§ **Task prompt**: Rewrite every line of the records below as a two-column Markdown table, leaving out blank lines. Put the row number under "No." and the line under "Record Line".

________________________________________

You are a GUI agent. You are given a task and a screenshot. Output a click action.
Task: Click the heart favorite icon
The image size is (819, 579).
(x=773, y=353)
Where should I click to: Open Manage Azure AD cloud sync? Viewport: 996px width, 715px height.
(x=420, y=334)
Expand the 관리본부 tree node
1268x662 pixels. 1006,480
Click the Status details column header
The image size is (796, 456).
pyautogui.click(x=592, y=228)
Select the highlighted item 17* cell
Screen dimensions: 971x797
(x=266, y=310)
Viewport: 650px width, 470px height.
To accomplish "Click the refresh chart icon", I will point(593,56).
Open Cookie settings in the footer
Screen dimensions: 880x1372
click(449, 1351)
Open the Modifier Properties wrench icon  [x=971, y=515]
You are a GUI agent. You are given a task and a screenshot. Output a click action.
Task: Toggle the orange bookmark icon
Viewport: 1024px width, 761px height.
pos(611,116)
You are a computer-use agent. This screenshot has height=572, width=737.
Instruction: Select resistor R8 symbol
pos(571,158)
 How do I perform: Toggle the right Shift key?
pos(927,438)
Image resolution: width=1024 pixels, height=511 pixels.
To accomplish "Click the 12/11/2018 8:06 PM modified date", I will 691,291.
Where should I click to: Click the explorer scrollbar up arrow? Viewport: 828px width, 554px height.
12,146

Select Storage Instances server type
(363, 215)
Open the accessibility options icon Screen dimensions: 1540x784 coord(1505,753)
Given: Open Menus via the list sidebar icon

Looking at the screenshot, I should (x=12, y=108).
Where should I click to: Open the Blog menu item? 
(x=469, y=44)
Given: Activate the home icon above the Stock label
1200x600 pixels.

________________________________________

§ **Result for this exercise**:
| No. | Record Line |
|---|---|
| 1 | You are a GUI agent. You are given a task and a screenshot. Output a click action. |
| 2 | Task: Click the heart favorite icon |
| 3 | The image size is (819, 579). |
| 4 | (x=773, y=353) |
| 5 | Where should I click to: Open Manage Azure AD cloud sync? Viewport: 996px width, 715px height. |
| 6 | (x=420, y=334) |
| 7 | Expand the 관리본부 tree node |
| 8 | 1268x662 pixels. 1006,480 |
| 9 | Click the Status details column header |
| 10 | The image size is (796, 456). |
| 11 | pyautogui.click(x=592, y=228) |
| 12 | Select the highlighted item 17* cell |
| 13 | Screen dimensions: 971x797 |
| 14 | (x=266, y=310) |
| 15 | Viewport: 650px width, 470px height. |
| 16 | To accomplish "Click the refresh chart icon", I will point(593,56). |
| 17 | Open Cookie settings in the footer |
| 18 | Screen dimensions: 880x1372 |
| 19 | click(449, 1351) |
| 20 | Open the Modifier Properties wrench icon  [x=971, y=515] |
| 21 | You are a GUI agent. You are given a task and a screenshot. Output a click action. |
| 22 | Task: Toggle the orange bookmark icon |
| 23 | Viewport: 1024px width, 761px height. |
| 24 | pos(611,116) |
| 25 | You are a computer-use agent. This screenshot has height=572, width=737. |
| 26 | Instruction: Select resistor R8 symbol |
| 27 | pos(571,158) |
| 28 |  How do I perform: Toggle the right Shift key? |
| 29 | pos(927,438) |
| 30 | Image resolution: width=1024 pixels, height=511 pixels. |
| 31 | To accomplish "Click the 12/11/2018 8:06 PM modified date", I will 691,291. |
| 32 | Where should I click to: Click the explorer scrollbar up arrow? Viewport: 828px width, 554px height. |
| 33 | 12,146 |
| 34 | Select Storage Instances server type |
| 35 | (363, 215) |
| 36 | Open the accessibility options icon Screen dimensions: 1540x784 coord(1505,753) |
| 37 | Given: Open Menus via the list sidebar icon |
| 38 | Looking at the screenshot, I should (x=12, y=108). |
| 39 | Where should I click to: Open the Blog menu item?  |
| 40 | (x=469, y=44) |
| 41 | Given: Activate the home icon above the Stock label |
| 42 | 1200x600 pixels. |